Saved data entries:
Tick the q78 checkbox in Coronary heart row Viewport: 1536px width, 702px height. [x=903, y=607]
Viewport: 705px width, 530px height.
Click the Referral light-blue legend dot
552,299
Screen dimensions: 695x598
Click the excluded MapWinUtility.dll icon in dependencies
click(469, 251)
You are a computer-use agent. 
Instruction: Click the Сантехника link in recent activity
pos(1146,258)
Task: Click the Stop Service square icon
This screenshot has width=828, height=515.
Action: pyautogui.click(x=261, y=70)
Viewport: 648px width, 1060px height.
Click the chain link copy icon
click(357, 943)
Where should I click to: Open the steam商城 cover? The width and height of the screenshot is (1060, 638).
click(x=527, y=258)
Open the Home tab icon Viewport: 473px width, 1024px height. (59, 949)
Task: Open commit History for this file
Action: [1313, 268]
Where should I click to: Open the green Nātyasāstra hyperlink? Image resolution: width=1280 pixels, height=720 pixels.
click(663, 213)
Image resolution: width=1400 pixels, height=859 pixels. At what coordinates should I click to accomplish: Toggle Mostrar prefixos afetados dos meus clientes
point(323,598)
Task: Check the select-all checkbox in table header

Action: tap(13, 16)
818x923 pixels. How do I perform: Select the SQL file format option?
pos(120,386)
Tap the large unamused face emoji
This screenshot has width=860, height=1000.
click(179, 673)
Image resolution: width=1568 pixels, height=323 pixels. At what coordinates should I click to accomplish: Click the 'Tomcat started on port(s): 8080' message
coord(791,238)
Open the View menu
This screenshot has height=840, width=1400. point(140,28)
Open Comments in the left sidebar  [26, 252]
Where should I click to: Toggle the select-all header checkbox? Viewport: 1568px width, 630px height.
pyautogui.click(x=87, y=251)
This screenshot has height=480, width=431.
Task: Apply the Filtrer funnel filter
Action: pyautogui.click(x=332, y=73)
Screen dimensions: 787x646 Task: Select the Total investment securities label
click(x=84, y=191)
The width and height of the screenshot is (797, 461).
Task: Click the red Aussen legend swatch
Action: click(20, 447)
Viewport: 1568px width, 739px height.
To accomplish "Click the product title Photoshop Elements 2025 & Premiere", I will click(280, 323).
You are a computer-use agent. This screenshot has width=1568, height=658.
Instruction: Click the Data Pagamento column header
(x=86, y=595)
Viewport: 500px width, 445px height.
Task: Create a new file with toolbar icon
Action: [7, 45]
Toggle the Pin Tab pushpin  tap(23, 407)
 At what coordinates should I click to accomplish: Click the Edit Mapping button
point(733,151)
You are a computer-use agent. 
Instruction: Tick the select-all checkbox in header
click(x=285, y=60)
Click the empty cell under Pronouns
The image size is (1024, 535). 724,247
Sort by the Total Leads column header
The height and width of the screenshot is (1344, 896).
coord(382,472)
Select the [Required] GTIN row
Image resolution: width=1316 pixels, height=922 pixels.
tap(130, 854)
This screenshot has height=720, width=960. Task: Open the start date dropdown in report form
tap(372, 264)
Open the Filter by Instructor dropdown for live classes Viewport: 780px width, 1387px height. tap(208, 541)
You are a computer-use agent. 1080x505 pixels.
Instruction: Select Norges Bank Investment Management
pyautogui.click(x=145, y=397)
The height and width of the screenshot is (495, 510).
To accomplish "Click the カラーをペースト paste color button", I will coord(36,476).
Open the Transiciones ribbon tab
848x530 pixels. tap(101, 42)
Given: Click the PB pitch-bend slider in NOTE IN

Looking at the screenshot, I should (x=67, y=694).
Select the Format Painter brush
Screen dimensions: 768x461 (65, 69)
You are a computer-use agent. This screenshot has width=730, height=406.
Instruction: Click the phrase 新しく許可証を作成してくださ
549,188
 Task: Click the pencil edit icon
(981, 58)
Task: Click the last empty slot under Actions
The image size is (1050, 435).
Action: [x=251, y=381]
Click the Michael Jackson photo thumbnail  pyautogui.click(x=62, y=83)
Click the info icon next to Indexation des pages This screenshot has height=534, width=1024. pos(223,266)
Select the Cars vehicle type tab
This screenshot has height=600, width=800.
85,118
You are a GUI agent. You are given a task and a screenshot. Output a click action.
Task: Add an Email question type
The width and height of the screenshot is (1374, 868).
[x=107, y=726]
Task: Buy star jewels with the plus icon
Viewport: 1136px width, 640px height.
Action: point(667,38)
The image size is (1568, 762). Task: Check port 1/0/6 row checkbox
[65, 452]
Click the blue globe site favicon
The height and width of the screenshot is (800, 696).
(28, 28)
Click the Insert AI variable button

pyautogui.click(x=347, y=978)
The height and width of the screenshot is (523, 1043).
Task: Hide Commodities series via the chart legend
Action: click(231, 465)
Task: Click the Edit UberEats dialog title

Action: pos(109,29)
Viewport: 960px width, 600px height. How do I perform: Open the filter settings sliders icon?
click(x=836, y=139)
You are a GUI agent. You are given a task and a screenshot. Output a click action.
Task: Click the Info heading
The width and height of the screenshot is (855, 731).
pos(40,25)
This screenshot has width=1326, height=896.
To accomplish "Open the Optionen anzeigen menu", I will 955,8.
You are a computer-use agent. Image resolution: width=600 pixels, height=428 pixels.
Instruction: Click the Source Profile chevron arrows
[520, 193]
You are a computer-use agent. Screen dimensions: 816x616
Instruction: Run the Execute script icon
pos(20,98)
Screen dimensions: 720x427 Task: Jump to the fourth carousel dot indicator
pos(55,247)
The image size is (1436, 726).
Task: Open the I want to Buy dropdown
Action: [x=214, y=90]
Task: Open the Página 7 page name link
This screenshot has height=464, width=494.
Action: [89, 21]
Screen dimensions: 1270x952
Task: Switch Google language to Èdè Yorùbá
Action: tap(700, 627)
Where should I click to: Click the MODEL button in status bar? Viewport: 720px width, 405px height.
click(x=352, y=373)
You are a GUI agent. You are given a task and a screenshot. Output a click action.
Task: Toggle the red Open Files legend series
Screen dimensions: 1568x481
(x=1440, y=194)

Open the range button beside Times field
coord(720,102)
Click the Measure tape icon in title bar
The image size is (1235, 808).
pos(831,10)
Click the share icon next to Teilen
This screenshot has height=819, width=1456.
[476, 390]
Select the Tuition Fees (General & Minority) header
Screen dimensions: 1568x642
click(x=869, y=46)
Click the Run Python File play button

Requirement:
Beginning with the line that contains "Open the range button beside Times field", restate word for word each line through the last one in the data, and write nothing more.

Reply to the task:
Open the range button beside Times field
coord(720,102)
Click the Measure tape icon in title bar
The image size is (1235, 808).
pos(831,10)
Click the share icon next to Teilen
This screenshot has height=819, width=1456.
[476, 390]
Select the Tuition Fees (General & Minority) header
Screen dimensions: 1568x642
click(x=869, y=46)
Click the Run Python File play button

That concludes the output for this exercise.